Wednesday, 1 March 2017
Brexit bill delayed as Lords back EU nationals' rights
Peers voted by 358 to 256 for an amendment requiring ministers protect the rights of more than three million European Union and European Economic Area (EEA) citizens after Britain leaves the bloc.
The change means the bill must return to the lower House of Commons for further deliberation, delaying final approval just weeks ahead of May's deadline for starting Brexit negotiations by the end of this month.
Before the vote, May said her timetable for triggering Article 50 of the EU's Lisbon treaty, which starts a two-year negotiating period, would not change.
"It is, indeed, my plan to trigger by the end of March," she told MPs.
The bill "ensures that we are responding to the voice of the United Kingdom, when people voted to ensure that we do leave the European Union", she added.
MPs approved the bill by a large majority last month and are certain to reject the amendment, sending the original bill back to the Lords, who are likely to give in.
But the parliamentary ping-pong will delay final assent of the bill, which May had hoped would come next week, and is another blow to her Brexit strategy.

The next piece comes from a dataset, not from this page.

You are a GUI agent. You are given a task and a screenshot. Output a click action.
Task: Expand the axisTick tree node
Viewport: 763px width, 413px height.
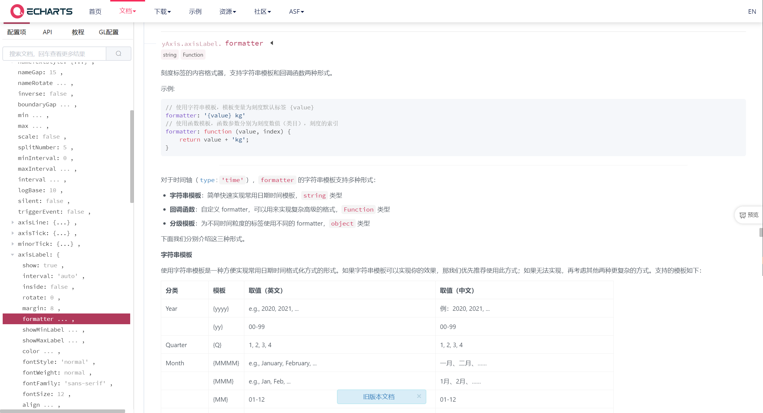pos(13,233)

On Monday, former Conservative prime minister John Major accused her of "cheap rhetoric" and an "over-optimistic" view of Britain's future outside the EU.
- 'Lives on hold' -
The June referendum vote was fuelled by concerns about mass EU migration into Britain, and immigration promises to be a critical issue once Brexit negotiations begin.
May has said she will prioritise ending free movement of workers from the other 27 EU countries, even at the cost of trade ties with the bloc.
But the fate of those who are already in Britain remains uncertain, causing intense worry for those affected.
The prime minister has repeatedly said she wants them to stay, but says she must also secure the rights of 1.2 million British citizens living elsewhere in the EU.
Opposition Labour party peer Baroness Dianne Hayter said the amendment was tabled on behalf of "three million people who quite literally feel they are being used as mere bargaining chips".
She rejected May's argument that she must wait for a reciprocal deal, saying: "These two groups of people should not be traded against each other."
She added: "These people need to know now, not in two years' time or even 12 months' time. They simply can't put their lives on hold."
- 'Rights of foreigners' -
May's Conservative party is in the minority in the 800-seat House of Lords, and members of the pro-European Liberal Democrats and many independent peers had pledged to support Labour's amendment.
Former Conservative minister Quintin Hogg, known as Viscount Hailsham, said he would also back it, urging peers to "take the moral high ground".
Another former Tory minister, Lord Norman Tebbit, was jeered when he said the debate seemed to focus on "nothing but the rights of foreigners", when British citizens should be their primary concern.
May had hoped to agree a deal on EU nationals late last year, but EU leaders insisted that on this subject, as with any other, there could be no talks until after the government triggers Article 50.
"The hold-up is less an issue of principle than one of timing," Home Secretary Amber Rudd wrote to peers on the eve of the vote in a bid to fend off the defeat.
"However, I believe the UK and the EU have a common goal to provide this assurance as quickly as possible."
The government has promised that parliament will be able to vote on new immigration arrangements after Brexit.
However, key issues such as the cut-off date for EU arrivals covered under the new arrangements are likely to form part of the Brexit negotiations.